Second, from Query Analyzer or Management Studio, enter this code to reveal the query
causing the blocking lock:     DBCC INPUTBUFFER (<spid>)

 Once you have identified the query that is causing the blocking lock,
you can begin researching it to see if there is anything you can do to modify the query to
avoid blocking in the future.

To help identify the type of lock that a blocking lock is holding, you must first identify the SPID that is
causing the blocking, Once you have that, there are two ways to view the type of lock being held by the
blocking lock:

First, from Enterprise Manager or Management Studio, in the “Locks/Process ID” window located under
“Current Activity,” locate the SPID causing the blocking lock, and click on it.
The type of lock will be displayed in the right-hand window.

Second, run this command in Query Analyzer or Management Studio:    sp_lock

 You will then have to match the SPID of the block lock to the SPID listed in the results of this command.

Knowing the type of lock held by the blocking lock can help you figure out why the query in question is
causing a blocking lock. 

One way to help identify blocking locks is to use the SQL Server Profiler.
The Profiler is useful for capturing blocking locks because it can capture blocking locks over time,
unlike the Enterprise Manager or Management Studio, which only shows blocking locks as of the current instant.
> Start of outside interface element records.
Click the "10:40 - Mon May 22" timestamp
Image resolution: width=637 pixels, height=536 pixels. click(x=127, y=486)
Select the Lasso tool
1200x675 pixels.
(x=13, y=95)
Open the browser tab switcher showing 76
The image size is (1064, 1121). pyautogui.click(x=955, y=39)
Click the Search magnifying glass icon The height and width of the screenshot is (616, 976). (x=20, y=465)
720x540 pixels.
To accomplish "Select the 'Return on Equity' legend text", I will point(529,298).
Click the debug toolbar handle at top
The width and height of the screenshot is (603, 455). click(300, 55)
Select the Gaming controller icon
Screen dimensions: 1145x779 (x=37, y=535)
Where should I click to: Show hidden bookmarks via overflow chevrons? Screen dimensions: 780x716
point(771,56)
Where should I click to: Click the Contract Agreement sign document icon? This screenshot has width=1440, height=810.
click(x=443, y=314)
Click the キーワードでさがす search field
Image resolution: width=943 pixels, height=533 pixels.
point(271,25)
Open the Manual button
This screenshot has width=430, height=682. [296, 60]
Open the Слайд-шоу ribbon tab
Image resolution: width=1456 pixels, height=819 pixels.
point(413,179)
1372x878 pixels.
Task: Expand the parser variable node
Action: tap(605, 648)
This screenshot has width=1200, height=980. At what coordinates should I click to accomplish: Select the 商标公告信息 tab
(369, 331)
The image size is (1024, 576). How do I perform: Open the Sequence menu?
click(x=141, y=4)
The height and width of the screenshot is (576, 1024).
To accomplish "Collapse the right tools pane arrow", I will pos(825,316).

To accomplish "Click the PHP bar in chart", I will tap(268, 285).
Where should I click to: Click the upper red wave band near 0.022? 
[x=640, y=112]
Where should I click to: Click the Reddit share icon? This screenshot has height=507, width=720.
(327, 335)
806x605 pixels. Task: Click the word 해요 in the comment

In addition, the query that is available from the INPUTBUFFER may not be enough information to diagnose a
blocking problem. Sometimes, a query that runs just before the query that is causing the blocking is related
to the blocking problem. By performing a Profiler Trace, you can see all the queries and other activity that
precede a blocking lock.

In order to use the trace data, you will have to know the SPID that caused the
blocking lock, and then look up the data from the trace for this one particular SPID.